Babyproofing is necessary to keep your small children safe. While the extinct to how much you babyproof your home is going to vary, there, are some things that you’re going to have to babyproof to ensure safety.
As a parent, it’s impossible to be awake and have an eye on your child 24/7. So, during these instances, it’s especially important to make sure that it’s nothing that could cause them danger.
For example, before you know it they’ll be getting out of their bed. Therefore, you want to make sure that their bedroom is babyproofed so that when they do get up before you and are able to get out of their cribs you don’t have to worry about them getting into anything they shouldn’t, having access to any choking hazards, or pulling furniture down on themselves.
When to start babyproofing?
Ideally, you’d want to start babyproofing during your pregnancy.
During the nesting phase of your pregnancy, you’ll probably become obsessed with designing the nursery, which makes it the perfect time to baby-proof the nursery as well.
Then, once your baby starts crawling you can start babyproofing things such as the outlets, the stairs, cords, etc.
What to buy for babyproofing?
What you need to buy to babyproof your home is going to depend on the layout of your home, where your child will be spending time and your current lifestyle.
Here are some babyproofing essentials to help you get started:
Where to buy baby-proofing products?
You can buy baby-proofing products at a variety of stores. Some of my favorite places to buy babyproofing products near me include:
Where to start babyproofing?
Depending on the size of your home, it can seem impossible to have your entire home baby-proofed before your baby arrives.
This is okay, I’m not saying you have to cover every room in your home before they arrive (or even at all for that matter).
When you start baby proofing my recommendation is to start with the rooms that you will be using the most and work your way around from there.
For me, this meant baby-proofing the nursery and my bedroom. Later I moved on to baby-proofing the living and kitchen.
How much babyproofing is necessary?
The amount of babyproofing that you need to do for your home is going to be customized to you.
For me, I already keep doors shut, cleaning supplies up high, and tv’s mounted. Plus, when we closed on our home we installed new babyproofed outlets and our windows were installed with safety guards.
For you, especially, if you’re already settled into your home, you should go room by room and access any potential hazards for your little one.
At a minimum, I recommend reorganizing cleaning supplies so they can be somewhere high and installing baby gates by stairs (if you have them), in front of your room door, and in front of the baby’s nursery.

• [INSTRUCTIONS TO FOLLOW]:
Answer these questions from the babyproofing text:
1. When does the text say you would ideally start babyproofing?
2. Which rooms did the writer babyproof first?
3. At a minimum, where does the writer recommend installing baby gates?
The entries that follow have no connection to the babyproofing text.

• [GIVEN ENTRIES]:
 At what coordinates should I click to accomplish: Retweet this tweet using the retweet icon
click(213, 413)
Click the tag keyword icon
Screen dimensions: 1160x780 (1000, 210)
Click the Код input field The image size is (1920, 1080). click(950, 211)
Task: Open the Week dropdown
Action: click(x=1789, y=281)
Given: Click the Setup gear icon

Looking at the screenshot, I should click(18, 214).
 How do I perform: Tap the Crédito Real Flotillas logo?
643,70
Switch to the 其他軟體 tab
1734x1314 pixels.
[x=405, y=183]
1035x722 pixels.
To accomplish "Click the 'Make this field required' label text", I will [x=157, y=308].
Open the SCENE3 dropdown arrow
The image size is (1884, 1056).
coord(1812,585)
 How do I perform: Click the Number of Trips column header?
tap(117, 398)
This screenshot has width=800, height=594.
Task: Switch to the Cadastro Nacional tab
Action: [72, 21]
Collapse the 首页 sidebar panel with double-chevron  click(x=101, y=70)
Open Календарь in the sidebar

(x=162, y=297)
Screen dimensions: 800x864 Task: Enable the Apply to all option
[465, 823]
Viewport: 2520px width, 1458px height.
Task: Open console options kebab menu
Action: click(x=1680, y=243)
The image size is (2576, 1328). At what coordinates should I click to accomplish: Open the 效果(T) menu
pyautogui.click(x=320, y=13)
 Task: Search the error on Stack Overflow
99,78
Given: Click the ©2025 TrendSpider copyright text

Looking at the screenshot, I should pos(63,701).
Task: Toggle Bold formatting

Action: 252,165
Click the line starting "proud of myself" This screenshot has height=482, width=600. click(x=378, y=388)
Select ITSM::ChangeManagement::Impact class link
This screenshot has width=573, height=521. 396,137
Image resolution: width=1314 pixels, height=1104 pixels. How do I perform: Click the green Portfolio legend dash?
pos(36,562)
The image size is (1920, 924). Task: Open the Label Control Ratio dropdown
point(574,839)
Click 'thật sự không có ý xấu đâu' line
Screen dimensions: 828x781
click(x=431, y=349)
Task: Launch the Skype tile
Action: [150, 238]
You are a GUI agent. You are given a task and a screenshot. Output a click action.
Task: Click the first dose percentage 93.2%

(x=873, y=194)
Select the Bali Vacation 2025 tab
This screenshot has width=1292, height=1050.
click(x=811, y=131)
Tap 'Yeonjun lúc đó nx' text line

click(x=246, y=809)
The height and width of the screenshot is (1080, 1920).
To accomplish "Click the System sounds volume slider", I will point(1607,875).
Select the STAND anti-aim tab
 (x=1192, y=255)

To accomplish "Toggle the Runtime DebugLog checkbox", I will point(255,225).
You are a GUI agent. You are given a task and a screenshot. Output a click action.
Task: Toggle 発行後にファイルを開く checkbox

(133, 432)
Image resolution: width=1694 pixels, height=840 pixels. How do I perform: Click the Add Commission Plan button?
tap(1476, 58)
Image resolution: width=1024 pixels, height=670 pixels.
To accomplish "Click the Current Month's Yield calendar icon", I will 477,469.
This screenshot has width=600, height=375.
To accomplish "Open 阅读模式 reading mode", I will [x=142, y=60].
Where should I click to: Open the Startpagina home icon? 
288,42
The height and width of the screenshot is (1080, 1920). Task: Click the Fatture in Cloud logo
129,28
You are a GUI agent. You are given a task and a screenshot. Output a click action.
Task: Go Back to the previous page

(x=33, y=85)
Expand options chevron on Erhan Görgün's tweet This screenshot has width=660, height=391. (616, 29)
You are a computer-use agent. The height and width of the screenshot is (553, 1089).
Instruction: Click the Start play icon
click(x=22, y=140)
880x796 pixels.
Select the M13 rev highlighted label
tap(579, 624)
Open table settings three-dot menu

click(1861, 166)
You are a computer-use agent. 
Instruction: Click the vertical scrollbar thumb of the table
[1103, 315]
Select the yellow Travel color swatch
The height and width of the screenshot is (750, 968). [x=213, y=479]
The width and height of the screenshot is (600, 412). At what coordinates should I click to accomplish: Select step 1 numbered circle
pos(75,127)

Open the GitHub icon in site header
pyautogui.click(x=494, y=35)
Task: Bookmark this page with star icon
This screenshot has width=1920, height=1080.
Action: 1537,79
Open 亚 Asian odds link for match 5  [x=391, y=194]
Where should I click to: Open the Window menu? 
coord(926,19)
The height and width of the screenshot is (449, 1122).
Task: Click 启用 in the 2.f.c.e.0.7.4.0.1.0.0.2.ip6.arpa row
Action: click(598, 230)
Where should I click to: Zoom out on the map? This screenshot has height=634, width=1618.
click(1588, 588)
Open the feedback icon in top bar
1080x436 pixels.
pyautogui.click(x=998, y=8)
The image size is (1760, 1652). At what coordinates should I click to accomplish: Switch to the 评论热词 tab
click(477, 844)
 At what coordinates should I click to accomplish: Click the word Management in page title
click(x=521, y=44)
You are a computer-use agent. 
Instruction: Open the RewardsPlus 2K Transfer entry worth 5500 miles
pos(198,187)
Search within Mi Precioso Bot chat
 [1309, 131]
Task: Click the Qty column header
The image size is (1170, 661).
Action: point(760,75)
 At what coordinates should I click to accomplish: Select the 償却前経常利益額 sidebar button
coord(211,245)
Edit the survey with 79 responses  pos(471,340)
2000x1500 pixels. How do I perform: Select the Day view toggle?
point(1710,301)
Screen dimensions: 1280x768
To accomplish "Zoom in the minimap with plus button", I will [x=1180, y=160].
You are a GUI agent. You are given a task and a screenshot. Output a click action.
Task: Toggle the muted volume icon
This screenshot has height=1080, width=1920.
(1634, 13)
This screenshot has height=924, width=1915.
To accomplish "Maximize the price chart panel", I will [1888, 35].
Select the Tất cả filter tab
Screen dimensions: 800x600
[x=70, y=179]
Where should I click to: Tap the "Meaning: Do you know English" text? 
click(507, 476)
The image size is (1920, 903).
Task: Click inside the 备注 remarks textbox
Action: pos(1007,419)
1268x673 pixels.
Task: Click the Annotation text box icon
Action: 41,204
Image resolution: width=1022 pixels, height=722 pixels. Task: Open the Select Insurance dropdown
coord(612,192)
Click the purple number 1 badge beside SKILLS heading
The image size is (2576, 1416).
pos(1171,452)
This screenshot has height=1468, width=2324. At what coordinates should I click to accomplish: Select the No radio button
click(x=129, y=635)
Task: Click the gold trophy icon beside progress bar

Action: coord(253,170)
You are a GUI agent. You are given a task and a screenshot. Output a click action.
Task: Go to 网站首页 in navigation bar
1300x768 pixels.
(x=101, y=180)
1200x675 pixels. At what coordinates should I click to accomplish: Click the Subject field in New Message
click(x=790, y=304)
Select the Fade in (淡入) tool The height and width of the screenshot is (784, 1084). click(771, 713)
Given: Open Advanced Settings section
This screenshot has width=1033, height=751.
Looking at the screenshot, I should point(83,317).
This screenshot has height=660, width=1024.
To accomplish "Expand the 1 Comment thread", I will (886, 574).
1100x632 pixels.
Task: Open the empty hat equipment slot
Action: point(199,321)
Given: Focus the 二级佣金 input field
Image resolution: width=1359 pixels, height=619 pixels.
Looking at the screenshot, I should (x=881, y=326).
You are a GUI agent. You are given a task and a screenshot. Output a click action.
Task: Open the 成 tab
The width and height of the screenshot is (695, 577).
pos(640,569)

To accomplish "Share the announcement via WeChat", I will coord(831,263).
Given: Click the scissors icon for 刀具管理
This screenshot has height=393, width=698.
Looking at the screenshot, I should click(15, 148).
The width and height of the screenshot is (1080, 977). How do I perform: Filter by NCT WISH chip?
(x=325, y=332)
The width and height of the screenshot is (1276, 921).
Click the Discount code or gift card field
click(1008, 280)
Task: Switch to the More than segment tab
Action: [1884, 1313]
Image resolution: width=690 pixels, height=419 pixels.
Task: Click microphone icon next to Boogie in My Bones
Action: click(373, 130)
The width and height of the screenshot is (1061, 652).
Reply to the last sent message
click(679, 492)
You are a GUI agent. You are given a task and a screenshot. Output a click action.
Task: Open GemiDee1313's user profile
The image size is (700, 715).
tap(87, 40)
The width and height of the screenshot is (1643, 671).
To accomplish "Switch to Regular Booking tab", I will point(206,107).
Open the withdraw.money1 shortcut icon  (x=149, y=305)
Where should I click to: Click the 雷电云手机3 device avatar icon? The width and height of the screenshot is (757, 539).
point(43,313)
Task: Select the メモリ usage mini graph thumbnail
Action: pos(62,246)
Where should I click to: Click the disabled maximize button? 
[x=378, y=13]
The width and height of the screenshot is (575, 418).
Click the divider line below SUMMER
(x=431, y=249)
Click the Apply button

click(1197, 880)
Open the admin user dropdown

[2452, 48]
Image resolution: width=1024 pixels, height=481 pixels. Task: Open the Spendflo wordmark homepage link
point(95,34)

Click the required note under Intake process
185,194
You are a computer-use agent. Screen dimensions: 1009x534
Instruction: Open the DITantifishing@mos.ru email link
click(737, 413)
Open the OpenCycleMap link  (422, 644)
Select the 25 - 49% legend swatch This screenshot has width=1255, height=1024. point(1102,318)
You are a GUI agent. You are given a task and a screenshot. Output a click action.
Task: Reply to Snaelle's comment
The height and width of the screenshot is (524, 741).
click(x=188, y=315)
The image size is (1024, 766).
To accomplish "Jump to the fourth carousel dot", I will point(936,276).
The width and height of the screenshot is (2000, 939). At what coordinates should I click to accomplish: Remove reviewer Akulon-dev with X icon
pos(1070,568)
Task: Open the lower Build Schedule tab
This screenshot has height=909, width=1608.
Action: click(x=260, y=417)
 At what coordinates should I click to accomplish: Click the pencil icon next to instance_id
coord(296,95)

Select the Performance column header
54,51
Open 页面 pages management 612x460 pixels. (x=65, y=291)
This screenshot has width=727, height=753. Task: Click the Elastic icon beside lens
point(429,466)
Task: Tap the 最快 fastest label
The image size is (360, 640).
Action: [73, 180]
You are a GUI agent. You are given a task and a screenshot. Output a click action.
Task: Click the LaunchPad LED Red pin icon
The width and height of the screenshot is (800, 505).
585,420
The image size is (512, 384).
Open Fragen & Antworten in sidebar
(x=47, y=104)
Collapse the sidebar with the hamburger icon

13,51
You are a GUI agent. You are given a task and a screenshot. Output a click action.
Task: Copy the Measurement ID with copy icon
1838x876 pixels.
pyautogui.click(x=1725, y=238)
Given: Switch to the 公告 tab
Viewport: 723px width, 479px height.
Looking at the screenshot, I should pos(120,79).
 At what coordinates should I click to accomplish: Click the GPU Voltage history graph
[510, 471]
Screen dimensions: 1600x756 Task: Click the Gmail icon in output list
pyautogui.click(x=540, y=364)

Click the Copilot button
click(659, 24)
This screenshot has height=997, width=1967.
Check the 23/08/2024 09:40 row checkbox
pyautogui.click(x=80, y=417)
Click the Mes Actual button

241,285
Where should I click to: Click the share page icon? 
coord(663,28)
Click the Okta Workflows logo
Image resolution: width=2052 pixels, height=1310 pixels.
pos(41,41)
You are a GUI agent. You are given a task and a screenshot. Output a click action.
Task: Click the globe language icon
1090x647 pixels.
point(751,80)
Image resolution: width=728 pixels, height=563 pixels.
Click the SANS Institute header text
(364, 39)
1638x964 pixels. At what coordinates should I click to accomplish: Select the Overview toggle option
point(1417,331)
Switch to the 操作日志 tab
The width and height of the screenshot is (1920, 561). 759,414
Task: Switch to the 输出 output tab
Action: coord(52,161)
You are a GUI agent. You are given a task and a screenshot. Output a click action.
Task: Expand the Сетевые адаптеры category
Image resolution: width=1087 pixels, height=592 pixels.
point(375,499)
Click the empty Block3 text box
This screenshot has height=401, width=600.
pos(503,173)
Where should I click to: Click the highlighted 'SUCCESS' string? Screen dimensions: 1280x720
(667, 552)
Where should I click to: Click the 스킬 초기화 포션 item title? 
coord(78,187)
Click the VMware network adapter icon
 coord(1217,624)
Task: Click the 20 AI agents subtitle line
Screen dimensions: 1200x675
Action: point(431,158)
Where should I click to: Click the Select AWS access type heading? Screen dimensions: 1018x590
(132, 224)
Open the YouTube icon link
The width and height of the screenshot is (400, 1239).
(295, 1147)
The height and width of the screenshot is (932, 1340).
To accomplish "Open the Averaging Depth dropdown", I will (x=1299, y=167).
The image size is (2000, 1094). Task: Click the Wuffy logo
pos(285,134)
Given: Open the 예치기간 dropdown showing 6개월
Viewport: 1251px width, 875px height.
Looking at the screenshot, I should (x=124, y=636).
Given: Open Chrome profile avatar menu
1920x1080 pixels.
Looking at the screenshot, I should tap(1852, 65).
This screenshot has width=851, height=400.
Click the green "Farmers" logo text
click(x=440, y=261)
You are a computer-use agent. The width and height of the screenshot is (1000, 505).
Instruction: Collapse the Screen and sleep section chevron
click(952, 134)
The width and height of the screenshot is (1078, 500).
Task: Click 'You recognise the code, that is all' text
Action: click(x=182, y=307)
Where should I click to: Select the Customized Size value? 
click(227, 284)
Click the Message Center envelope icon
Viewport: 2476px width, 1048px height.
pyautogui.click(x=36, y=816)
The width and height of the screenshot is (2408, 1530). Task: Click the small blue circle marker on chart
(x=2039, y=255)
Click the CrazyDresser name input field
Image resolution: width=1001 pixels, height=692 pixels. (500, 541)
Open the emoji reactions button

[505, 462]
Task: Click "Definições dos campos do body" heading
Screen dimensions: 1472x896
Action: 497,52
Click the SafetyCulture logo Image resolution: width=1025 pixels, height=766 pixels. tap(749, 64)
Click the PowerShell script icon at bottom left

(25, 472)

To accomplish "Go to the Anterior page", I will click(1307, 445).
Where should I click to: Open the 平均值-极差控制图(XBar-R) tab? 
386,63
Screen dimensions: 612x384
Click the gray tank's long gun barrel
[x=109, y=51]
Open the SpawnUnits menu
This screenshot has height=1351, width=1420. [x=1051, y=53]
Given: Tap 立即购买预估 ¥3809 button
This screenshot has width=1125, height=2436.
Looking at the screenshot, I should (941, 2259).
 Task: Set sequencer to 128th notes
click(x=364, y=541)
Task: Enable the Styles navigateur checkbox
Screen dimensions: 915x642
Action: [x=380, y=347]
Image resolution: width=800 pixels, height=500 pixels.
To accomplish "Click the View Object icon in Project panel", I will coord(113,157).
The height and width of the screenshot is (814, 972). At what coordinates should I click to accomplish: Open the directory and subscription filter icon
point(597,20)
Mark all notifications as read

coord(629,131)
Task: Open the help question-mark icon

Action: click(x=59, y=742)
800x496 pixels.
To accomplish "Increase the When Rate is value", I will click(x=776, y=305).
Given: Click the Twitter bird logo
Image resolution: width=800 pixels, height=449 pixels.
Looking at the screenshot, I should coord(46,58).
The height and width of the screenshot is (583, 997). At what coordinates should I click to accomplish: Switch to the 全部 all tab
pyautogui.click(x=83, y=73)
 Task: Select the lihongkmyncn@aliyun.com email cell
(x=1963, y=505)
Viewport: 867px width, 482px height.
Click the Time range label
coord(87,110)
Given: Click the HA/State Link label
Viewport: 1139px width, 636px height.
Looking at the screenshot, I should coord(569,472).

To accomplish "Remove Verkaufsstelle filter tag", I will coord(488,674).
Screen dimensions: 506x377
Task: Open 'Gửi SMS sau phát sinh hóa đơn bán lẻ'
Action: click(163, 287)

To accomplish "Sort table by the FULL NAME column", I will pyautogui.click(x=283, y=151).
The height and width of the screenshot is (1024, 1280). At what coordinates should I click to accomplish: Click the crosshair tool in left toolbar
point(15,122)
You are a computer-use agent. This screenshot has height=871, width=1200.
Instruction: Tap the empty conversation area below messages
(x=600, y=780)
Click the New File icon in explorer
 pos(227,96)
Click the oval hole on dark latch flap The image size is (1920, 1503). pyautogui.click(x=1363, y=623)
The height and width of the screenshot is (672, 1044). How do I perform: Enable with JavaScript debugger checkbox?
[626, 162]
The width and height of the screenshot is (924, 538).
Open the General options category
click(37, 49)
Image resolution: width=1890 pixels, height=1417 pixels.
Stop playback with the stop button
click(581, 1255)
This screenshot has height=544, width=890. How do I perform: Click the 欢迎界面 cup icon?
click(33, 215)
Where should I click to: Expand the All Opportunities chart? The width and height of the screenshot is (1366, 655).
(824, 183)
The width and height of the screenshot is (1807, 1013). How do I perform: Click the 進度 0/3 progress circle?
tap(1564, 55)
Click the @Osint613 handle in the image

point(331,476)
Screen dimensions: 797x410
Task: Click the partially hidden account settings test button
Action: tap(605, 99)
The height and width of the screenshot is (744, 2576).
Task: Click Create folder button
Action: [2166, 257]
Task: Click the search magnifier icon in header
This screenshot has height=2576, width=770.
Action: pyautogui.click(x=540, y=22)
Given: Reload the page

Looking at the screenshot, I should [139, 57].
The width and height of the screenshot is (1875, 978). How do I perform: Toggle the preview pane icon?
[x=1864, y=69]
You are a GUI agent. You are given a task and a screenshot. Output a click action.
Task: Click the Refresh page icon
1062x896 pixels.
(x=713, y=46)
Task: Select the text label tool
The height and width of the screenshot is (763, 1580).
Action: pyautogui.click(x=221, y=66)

• [RESPONSE TO THIS EXERCISE]:
1. During your pregnancy.
2. The nursery and the writer's bedroom.
3. By stairs (if you have them), in front of your room door, and in front of the baby's nursery.